## EXERCISE TASKS
(a) Answer these questions using the coronavirus report:
(i) From what day can all essential workers in England book coronavirus tests online?
(ii) By how many did the number of deaths in UK hospitals rise, and what was the new total?
(iii) Who appeared alongside Mr Hancock at the briefing, and what is his role?
(b) Quote the part of the coronavirus report that opens with the words containing "The pledge came" and closes with "of the outbreak.".
(c) Extend the coronavirus report by writing what comes after its final sentence.

## EXTRACT
++++++++++++++++++++
Health Secretary Matt Hancock has urged the devolved nations to persist with a “UK-wide approach” to coronavirus after the Scottish Government published its own, detailed lockdown exit plan.
Mr Hancock said a united UK approach was the “best way to go” in beating the outbreak, as he revealed all essential workers in England would be able to book coronavirus tests online from Friday.
At the daily Downing Street briefing, Mr Hancock said the move was “part of getting Britain back on her feet”.
He added that the whole process would be free for those being tested.
The pledge came as it was announced that the number of people who had died in UK hospitals after contracting coronavirus had risen by 616, bringing the total to 18,738.
Despite daily deaths continuing to be in the high hundreds, ministers said that the UK was this week reaching the peak of the outbreak.
UK chief scientific adviser Sir Patrick Vallance, who appeared alongside Mr Hancock, said he expected the plateauing of the death figures to “continue for another couple of weeks, and we will then see a faster decline thereafter”.
++++++++++++++++++++
## DATA EXCERPT
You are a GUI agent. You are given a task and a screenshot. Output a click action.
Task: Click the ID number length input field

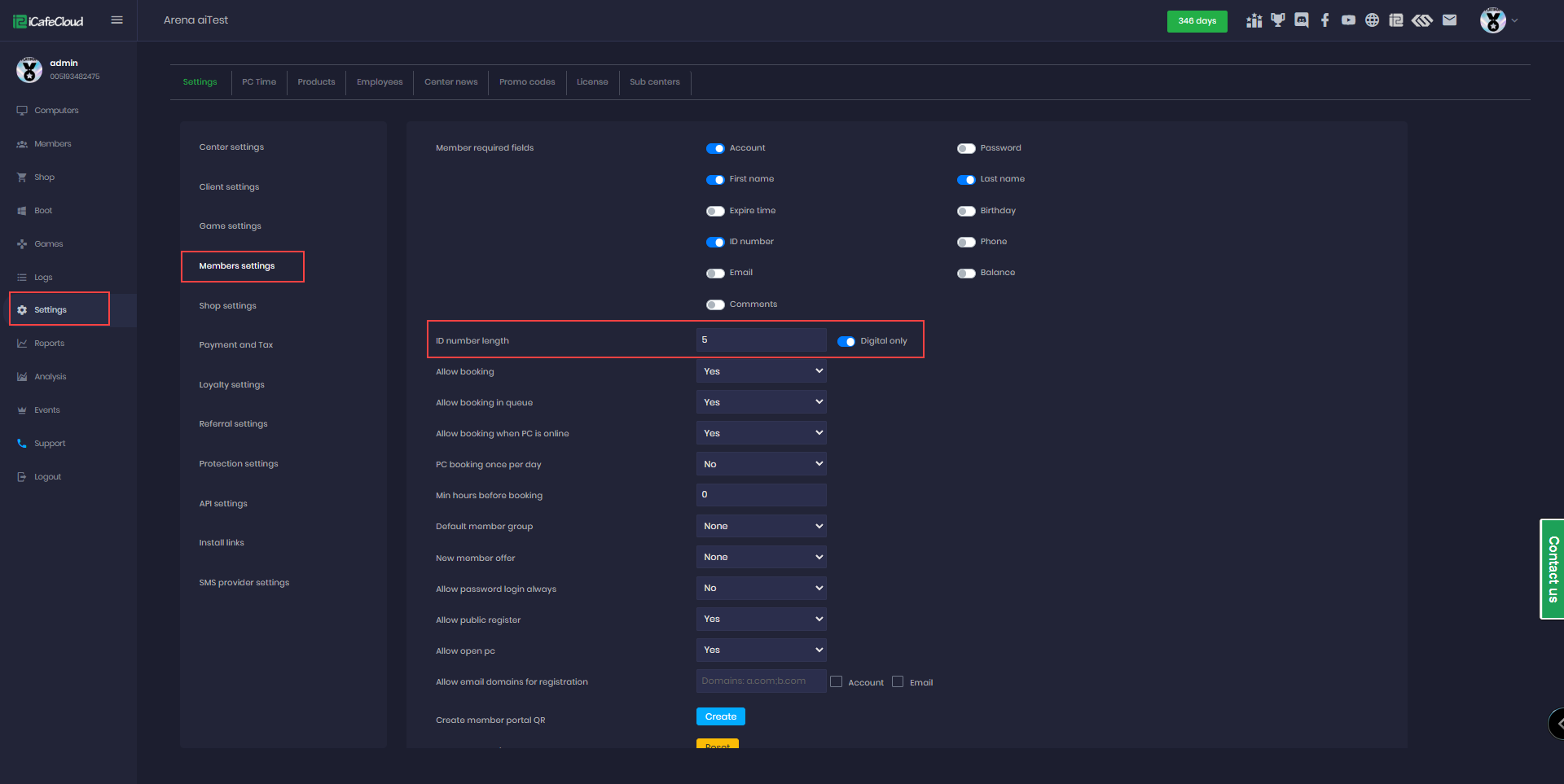761,340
++++++++++++++++++++
## ANSWERS IN ORDER
(a)
(i) Friday.
(ii) It rose by 616, bringing the total to 18,738.
(iii) Sir Patrick Vallance, the UK chief scientific adviser.

(b)
The pledge came as it was announced that the number of people who had died in UK hospitals after contracting coronavirus had risen by 616, bringing the total to 18,738.
Despite daily deaths continuing to be in the high hundreds, ministers said that the UK was this week reaching the peak of the outbreak.

(c)
Mr Hancock, addressing questions over the length of the lockdown, said the adoption of “test, track and trace” could enable the “heavier” social-distancing measures to be eased.
“Test, track and trace, done effectively, can help to suppress the transmission in a way that allows you then to have lesser rules,” he said.
“Critically, test, track and trace works more effectively when the rate of new cases is lower.
“So, the lower the rate of new cases, the more effectively you can keep it down using test, track and trace rather than having to use heavier social-distancing measures.”
Mr Hancock confirmed 18,000 people would be hired to contact anyone suspected of having coronavirus and then trace their contacts in a bid to slow down the spread of the illness.
He said: “We need to be really kick-starting contact tracing as the new number of cases begins to fall.
“We’re preparing for this now by hiring an initial 18,000 people, including over 3,000 clinicians and public health specialists.
“We’ll be training up the massed ranks of our contact tracers over the coming weeks and roll out the service. This test, track and trace will be vital to stop a second peak of the virus.”
Mr Hancock resisted demands to give more transparency about the UK Government’s lockdown exit plan, however.
I understand the thirst for knowledge. But the message remains the same – that people need to stay at home to protect the NHS and save lives.”
Asked why London was not following Edinburgh’s lead in publishing more detailed plans, Mr Hancock said: “We’ve set out the five tests that are needed for us to make changes to the lockdown measures and the Scottish Government’s proposals are based on those tests.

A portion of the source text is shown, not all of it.